В назначенный день в точно высчитанный час моей прогулки по двору тюрьмы (после обеда, около двух часов) на соседний двор, где помещались баня и прачечная, около здания бани перекинулась завязанная узлами веревка. Случилось непредвиденное: неожиданно в этот самый день на дворе прачечной‑бани арестантки развешивали белье; его ряды висели на многих веревках, мешая быстро пробежать через открытую калитку к высокой тюремной стене…
По случаю холодного дня я был в пальто, но пальто накинул на плечи, чтобы удобнее было его сбросить, а в кармане я держал пачку нюхательного табаку, чтобы засыпать им глаза надзирателя, тем предупреждая его погоню за мной в соседний двор. Багроволицый усач, помощник смотрителя, вышел на крыльцо тюрьмы, увидел, как я нервно верчусь взад и вперед, и, должно быть, что‑то заподозрил, так как проворчал весьма недвусмысленные слова. К огорчению моему, веревка, перекинутая через стену, оказалась тонким шпагатом, я же просил толстую веревку; узлы на ней были завязаны не менее как на три фута один от другого… Я убедительно просил завязать узлы не более как на футовом расстоянии.
Время шло. Уже прошло минут пять, что перебросилась через стену веревка, ее видели не только я, но и арестантки на соседнем дворе. Помощник не уходил с крыльца. Я дошел до калитки, сбросил пальто и, путаясь под хлещущим по лицу мокрым бельем, пробежал к стене. Я схватил веревку, уже слыша сзади крики: «Держи, держи! Стреляй!» – и потянул, но, к ужасу моему, веревка свободно валилась вниз… Вдруг она натянулась.
Попытка взлезть на полуторасаженную стену по новой, очень тонкой веревке кончилась неудачей: хотя оставалось мне взобраться лишь на аршин, чтобы протянуть руку к гребню стены (причем я здорово ободрал ладони!), как за самой спиной щелкнул курок, и помощник крикнул: «Стреляй его!

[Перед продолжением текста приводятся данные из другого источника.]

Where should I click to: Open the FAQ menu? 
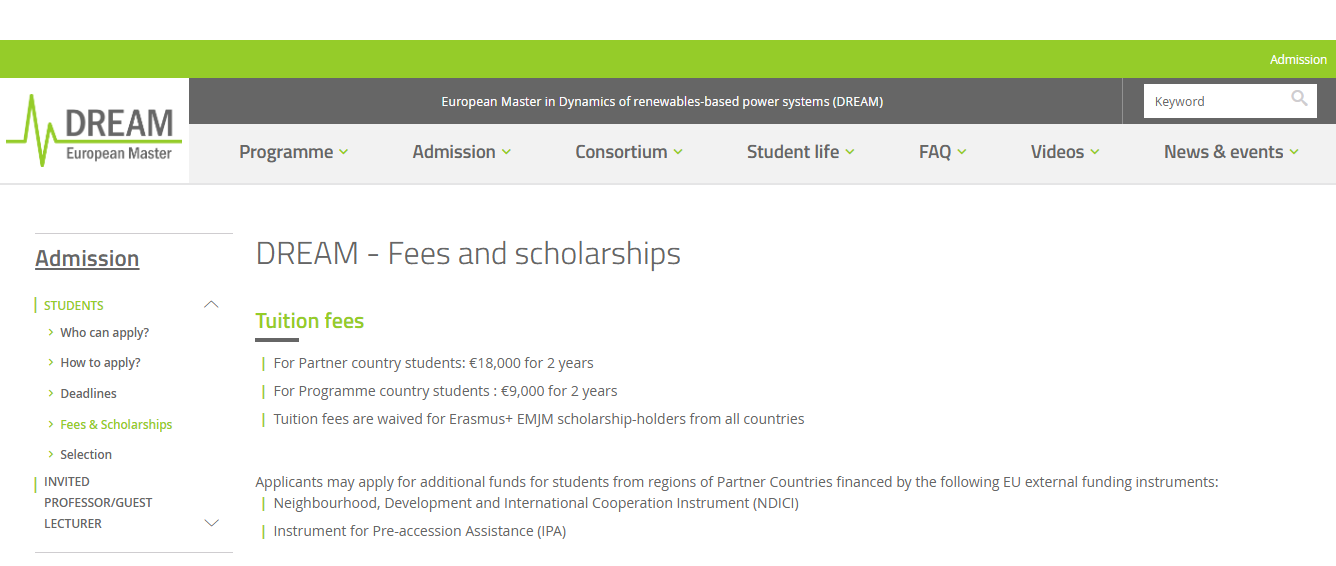942,152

Стреляй, сукин сын!» Я спасся тем, что, выпустив веревку, упал в траву. Меня с ругательствами отвели в карцер, где, впрочем, я пробыл всего два часа, так как очень быстро явились прокурор и жандармский полковник – допрашивать о побеге. Надо, кстати, сказать, что Леонид и Ровногуб благополучно удрали, перебравшись через Болгарию на «моем судне» во Францию; об их жизни там в «Русском богатстве» за 1910 (кажется) год есть ряд очень интересных очерков Евг. Синегуба.

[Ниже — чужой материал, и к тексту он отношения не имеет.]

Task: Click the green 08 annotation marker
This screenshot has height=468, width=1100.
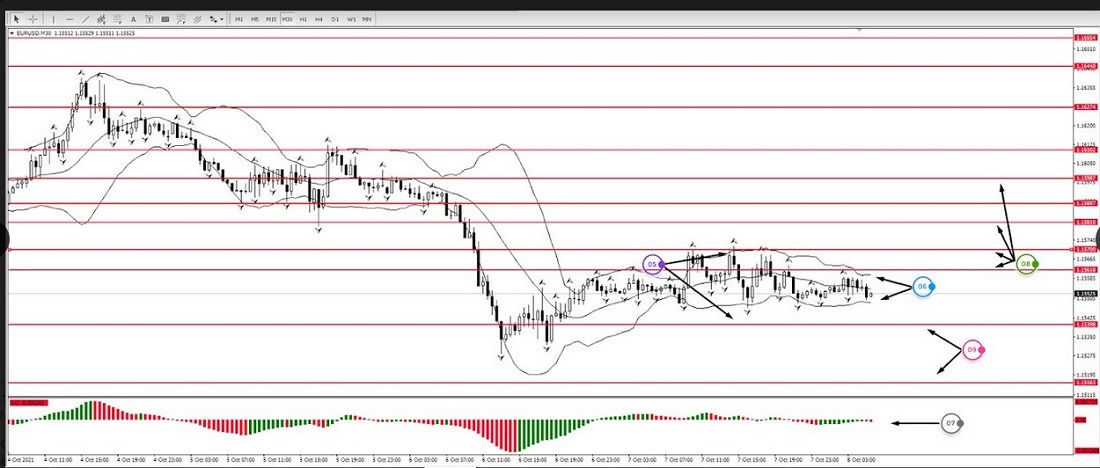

Раздавленный и уязвленный неудачей, я чуть‑чуть не попался на удочку прокурора, когда тот довольно мягко спросил:
– Нет ли у вас знакомых, которые могли бы ходить к вам на свидание?
Уж я открыл рот, но… – о чудо! – старый, изъеденный сифилисом и водкой щучелицый жандарм чуть слышно кашлянул – и я увидел по его взгляду, что попадусь.

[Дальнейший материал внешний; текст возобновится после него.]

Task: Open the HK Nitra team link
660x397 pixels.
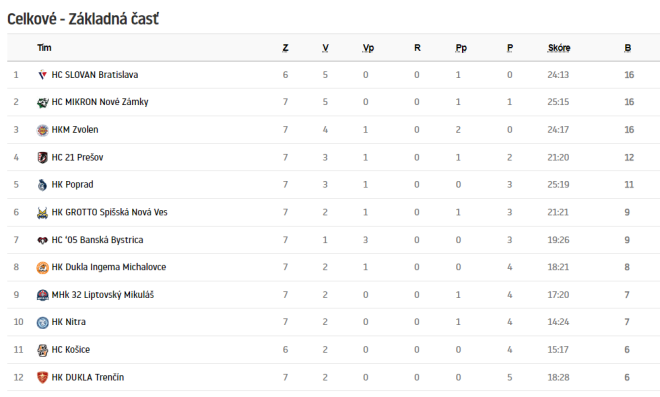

– Нет! – сказал я. – У меня нет никого – ни родных, ни знакомых.
Загадка человеческого сердца! Что подвинуло жандармского полковника предостеречь меня, своего врага? Я никогда этого не узнал и даже до сих пор не могу догадаться, в чем дело; разве лишь то, что прокурора он ненавидел более, чем меня, и не хотел, чтобы тот получил хотя бы какой‑нибудь триумф посредством допроса?
О побеге я сказал, что показаний об этом давать не буду.
Меня, в виде наказания, сунули в нижнюю камеру. Там решетка была на уровне с землей. Затем в течение месяца я переходил все выше и выше, пока снова не достиг четвертого этажа; следствие было кончено, режим тюрьмы был свободный, и я сидел одно время с Крюковым, четырехлетним мучеником. Это был студент, осужденный на поселение за хранение нелегальной литературы. Так как его подозревали в пропаганде среди войск, то и проморили в тюрьме целых четыре года. Скоро он отправился в ссылку.